My father’s birthplace is Brechin, Scotland and it has an interesting history. I was wondering if you know anything about the Picts in this area. Brechin has a place called Pictavia which I did not visit but visited the areas where there are the “Aberlemno Stones” with carvings on them.
I get the impression that the Picts were of an Egyptian nature and eventually merged with the Scots under King Kenneth. Or do you believe that the Picts were of Israelite decent?
Also I listened to your restoration conference talk and you mentioned that the House of Israel would be identified thru Isaac and that might answer my question on why this window that is shown in the Brechin Cathedral is absent of Jacob. The Brechin Cathedral has only one of 2 round towers left in Scotland. I was also wondering if the word Brechin is of the Hebrew language.
I understand if you cannot answer all of my questions.
Thank you and blessings
“Anonymous”
MYREPLY
Dear “Anonymous,”
Thank you for the positive feedback re: my guest appearance on the Tamar Yonah program on Israel National Radio.
Regarding the Picts of ancient Scotland, this group did not have a persuasive case for including them as members of the scattered ten tribes of Israel. Daniel 9:7 asserts that the ten tribes were scattered into “many countries” after the kingdom of Israel fell, and my books trace the major groups of Israelites in their respective migrations. It is not possible to identify every band of Israelites who fled elsewhere on the earth. Even secular sources differ on the Picts’ origin. The Encyclopaedia Britannica (1943 Ed., Vol. 17, p. 913) states that there was no connection between the Celtic and Pictish languages, arguing that they were separate peoples. However, the Encyclopedia Americana (1988 Ed., Vol. 22, p. 76) assumes the opposite was true. Little is known about the Picts.

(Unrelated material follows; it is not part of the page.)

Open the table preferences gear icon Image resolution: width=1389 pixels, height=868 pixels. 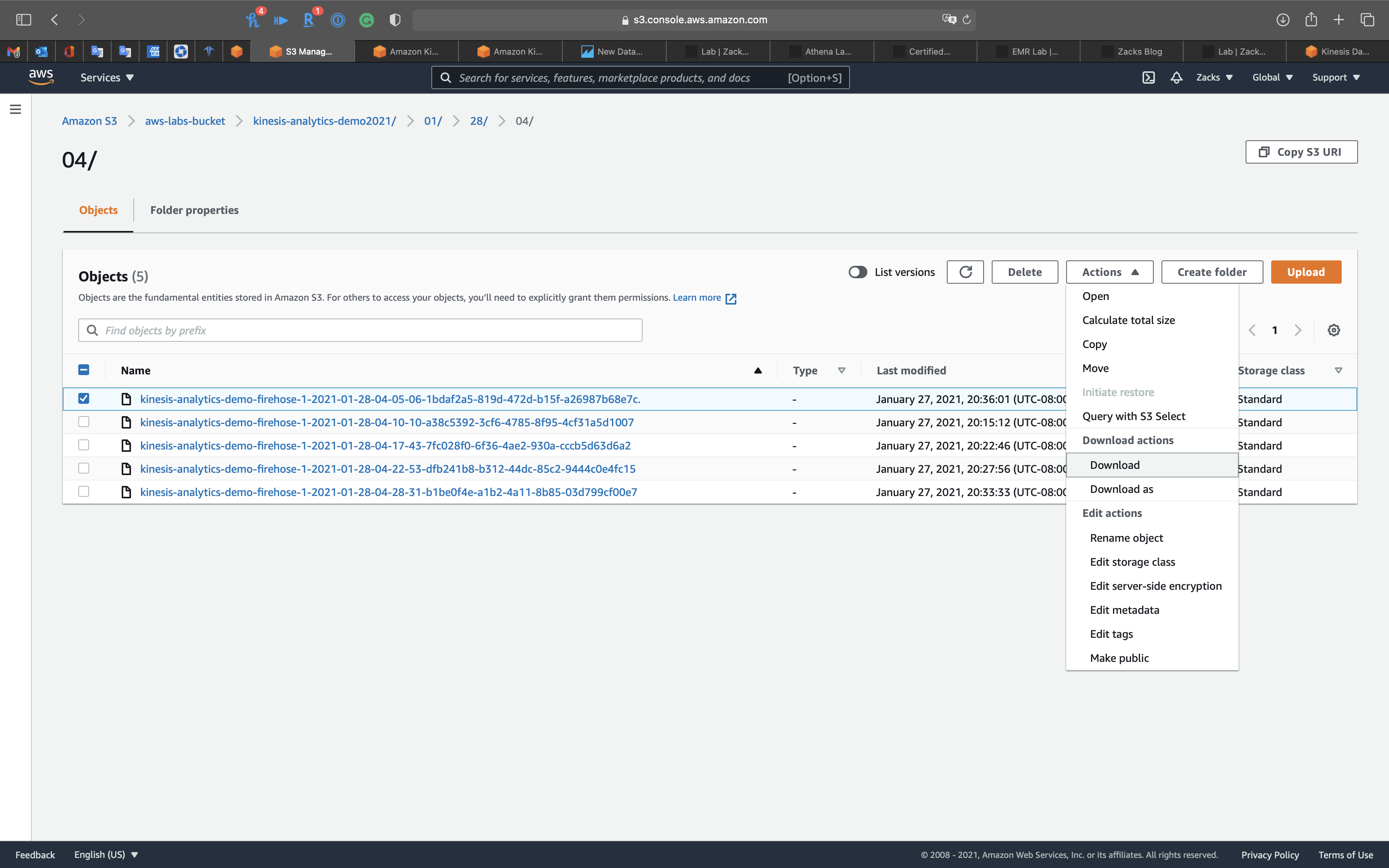pyautogui.click(x=1333, y=330)
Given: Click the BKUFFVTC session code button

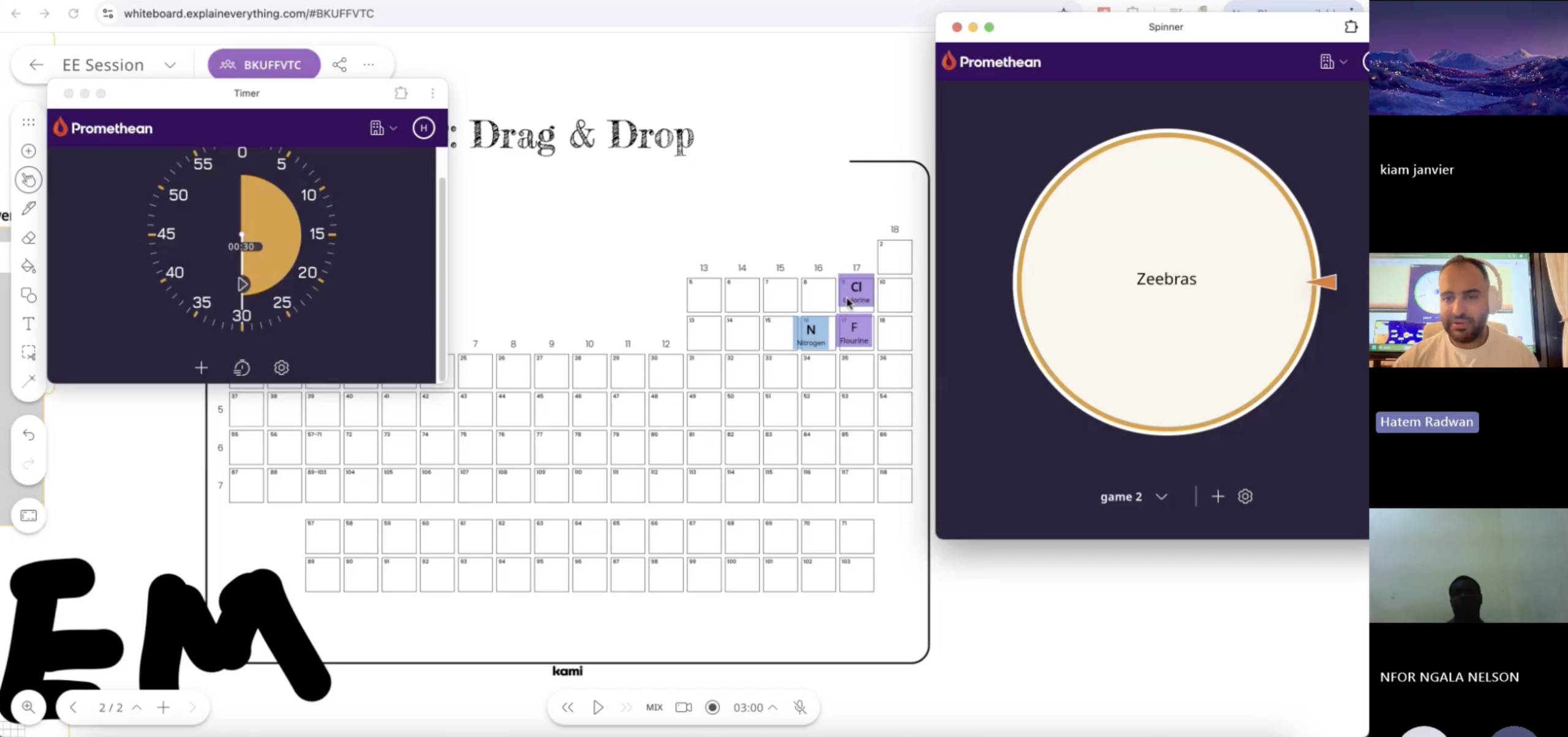Looking at the screenshot, I should (263, 65).
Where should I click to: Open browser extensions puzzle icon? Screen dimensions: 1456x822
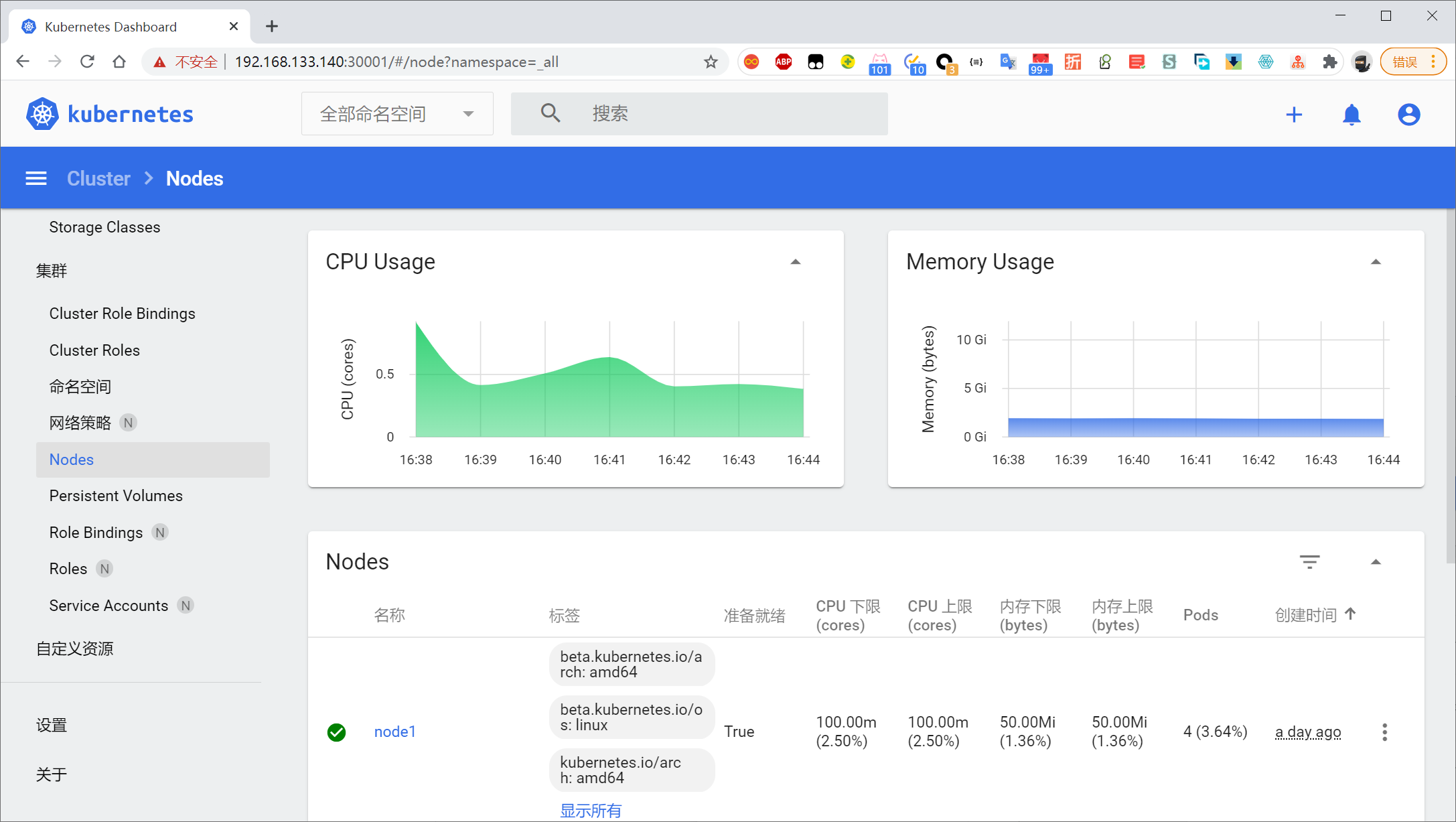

I do identify the Celts of the British Isles and mainland Europe as descendants of the many colonies of the ten tribes of Israel who were “on their own” after the kingdom of Israel fell and its people either went into Assyrian captivity or fled to their new homelands by the Black Sea. However, one group of the ten tribes (the majority of the tribe of Simeon and contingents of other tribes) left the wilderness encampment during the 40-years of wandering between the Exodus from Egypt and the entry into the Promised Land. This account is in Numbers 25-26 and it is the subject of a free article at my website (see “The Missing Simeonites”). I offer some identifications re: later emergences of these missing Simeonites in my book, Israel’s Tribes Today, but I did not include the Picts as an Israelite people. That does not mean they weren’t from an Israelite background, but I could not identify them as such, based on the evidence.